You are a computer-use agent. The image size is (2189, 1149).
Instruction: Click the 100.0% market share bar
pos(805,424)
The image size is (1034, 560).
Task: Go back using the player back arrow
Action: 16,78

---

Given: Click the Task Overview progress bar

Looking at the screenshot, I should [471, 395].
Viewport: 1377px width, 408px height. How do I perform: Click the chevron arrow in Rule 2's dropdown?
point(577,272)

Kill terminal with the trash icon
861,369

[Task objective]: Rename "market share" to "sales share" in everything from the line containing "You are a computer-use" down to the line containing "Action: 16,78". Write out only those lines again, with nothing else changed.

[Written answer]:
You are a computer-use agent. The image size is (2189, 1149).
Instruction: Click the 100.0% sales share bar
pos(805,424)
The image size is (1034, 560).
Task: Go back using the player back arrow
Action: 16,78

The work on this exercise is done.